After West Bengal Chief Minister Mamata Banerjee, now Punjab Chief Minister Captain Amarinder Singh would pursue the settlement of Rs 31,000 crore Cash Credit Limit (CCL) debt to ease the state's financial burden.
Singh would meet Union Finance Minister Arun Jaitley here on Thursday and would also take up the issue of GST waiver on langar and prasad. Though the state chief minister had already taken up the issues earlier, he wants to discuss the sensitivity and criticality of the two issues personally with the Union Minister, Singh's office clarified.
The Punjab CM had earlier discussed the CCL-related debt waiver with Prime Minister Narendra Modi and sought the Centre's intervention to settle the Rs 31,000 crore debts, resulting from the CCL legacy gap and the exorbitant interest imposed by the Centre for conversion of the pending CCL amount into loan.

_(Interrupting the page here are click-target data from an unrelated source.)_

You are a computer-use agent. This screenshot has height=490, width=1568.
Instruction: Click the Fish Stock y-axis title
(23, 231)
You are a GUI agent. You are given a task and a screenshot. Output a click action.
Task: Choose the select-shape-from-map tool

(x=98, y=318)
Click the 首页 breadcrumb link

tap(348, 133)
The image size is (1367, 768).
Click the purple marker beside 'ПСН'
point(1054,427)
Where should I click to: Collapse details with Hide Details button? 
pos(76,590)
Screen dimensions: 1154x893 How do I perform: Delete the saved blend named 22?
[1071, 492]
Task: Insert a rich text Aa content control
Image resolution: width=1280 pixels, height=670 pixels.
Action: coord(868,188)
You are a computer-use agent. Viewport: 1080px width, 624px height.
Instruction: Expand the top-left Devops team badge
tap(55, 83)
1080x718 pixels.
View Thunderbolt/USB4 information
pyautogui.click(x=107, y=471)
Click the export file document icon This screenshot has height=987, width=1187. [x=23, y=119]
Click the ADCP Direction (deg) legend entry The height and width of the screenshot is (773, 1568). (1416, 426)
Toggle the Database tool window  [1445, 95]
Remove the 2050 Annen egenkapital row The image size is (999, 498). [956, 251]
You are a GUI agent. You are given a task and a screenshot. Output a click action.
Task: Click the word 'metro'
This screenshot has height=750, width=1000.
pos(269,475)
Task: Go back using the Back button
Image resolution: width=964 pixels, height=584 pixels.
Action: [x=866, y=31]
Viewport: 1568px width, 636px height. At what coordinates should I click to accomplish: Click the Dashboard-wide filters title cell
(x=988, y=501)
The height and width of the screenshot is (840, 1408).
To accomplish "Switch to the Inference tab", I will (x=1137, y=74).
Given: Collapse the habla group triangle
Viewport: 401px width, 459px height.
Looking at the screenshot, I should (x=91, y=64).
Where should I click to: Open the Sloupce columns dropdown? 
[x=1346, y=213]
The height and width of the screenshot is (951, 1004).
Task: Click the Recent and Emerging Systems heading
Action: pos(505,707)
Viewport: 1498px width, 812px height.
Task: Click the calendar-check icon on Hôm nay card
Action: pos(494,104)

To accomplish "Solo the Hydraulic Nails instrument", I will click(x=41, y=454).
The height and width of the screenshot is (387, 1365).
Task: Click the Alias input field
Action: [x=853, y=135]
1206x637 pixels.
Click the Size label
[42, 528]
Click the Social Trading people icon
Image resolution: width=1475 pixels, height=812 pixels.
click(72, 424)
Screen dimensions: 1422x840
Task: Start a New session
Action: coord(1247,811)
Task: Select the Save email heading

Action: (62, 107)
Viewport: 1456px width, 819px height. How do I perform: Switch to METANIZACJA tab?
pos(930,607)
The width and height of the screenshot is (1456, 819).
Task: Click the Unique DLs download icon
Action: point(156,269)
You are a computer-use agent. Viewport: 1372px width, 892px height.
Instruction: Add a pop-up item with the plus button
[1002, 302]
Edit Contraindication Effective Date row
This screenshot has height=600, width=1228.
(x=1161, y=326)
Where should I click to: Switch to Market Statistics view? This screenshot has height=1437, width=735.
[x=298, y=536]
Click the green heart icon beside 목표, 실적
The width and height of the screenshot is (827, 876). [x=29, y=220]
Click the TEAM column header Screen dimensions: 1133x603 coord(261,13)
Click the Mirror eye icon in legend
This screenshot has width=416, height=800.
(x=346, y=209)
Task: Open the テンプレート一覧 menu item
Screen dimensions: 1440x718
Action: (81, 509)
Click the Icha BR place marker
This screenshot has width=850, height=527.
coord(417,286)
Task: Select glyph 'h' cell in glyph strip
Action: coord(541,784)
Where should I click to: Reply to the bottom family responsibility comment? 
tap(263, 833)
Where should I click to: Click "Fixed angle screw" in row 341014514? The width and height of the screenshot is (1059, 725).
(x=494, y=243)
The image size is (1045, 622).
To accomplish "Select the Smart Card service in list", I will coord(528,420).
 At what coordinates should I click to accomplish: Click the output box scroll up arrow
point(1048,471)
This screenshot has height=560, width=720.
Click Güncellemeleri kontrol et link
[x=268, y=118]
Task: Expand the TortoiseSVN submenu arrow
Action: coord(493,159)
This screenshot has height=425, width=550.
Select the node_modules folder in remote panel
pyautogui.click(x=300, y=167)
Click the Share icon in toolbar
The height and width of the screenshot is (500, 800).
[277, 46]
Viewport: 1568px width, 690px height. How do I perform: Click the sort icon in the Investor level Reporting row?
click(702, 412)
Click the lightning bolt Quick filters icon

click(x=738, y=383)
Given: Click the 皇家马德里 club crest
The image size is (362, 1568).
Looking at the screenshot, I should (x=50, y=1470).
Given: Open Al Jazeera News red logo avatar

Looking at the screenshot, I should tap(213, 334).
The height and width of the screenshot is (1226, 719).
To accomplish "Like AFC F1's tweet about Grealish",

The said debt would require Rs 3,240 crore to be spent every year on debt servicing for the next 20 years at the cost of welfare schemes of the state, which the state could not afford. The CM feels that it should be proportionately shared by all concerned agencies in a just and fair manner.
The gap had resulted from difference in actual expenditure and expenditure approved in cost sheet approved by the Centre's Department of Food & Public Distribution (DFPD) and the inability of the state government agencies to fully repay the CCL.
Meanwhile, the DFPD had repeatedly assured the state government that it would address the issue but there has been no movement on this front so far, state officials asserted. In his letter to Jaitley, Punjab CM also mentioned that Gurudwaras were exempted from the payment of VAT on goods brought by them for serving food in free kitchens (Langar). However, under the new GST regime, tax is payable on the purchase of these goods. The Chief Minister said that GST is also payable on sale of Prasad, thus impacting all religious institutions including Temples, Gurudwaras, Mosques and the Churches.
"The levy of GST on goods purchased by religious institutions was not fair as these institutions did not have any source of income and were run and managed with finances raised through donations," mentioned in the letter.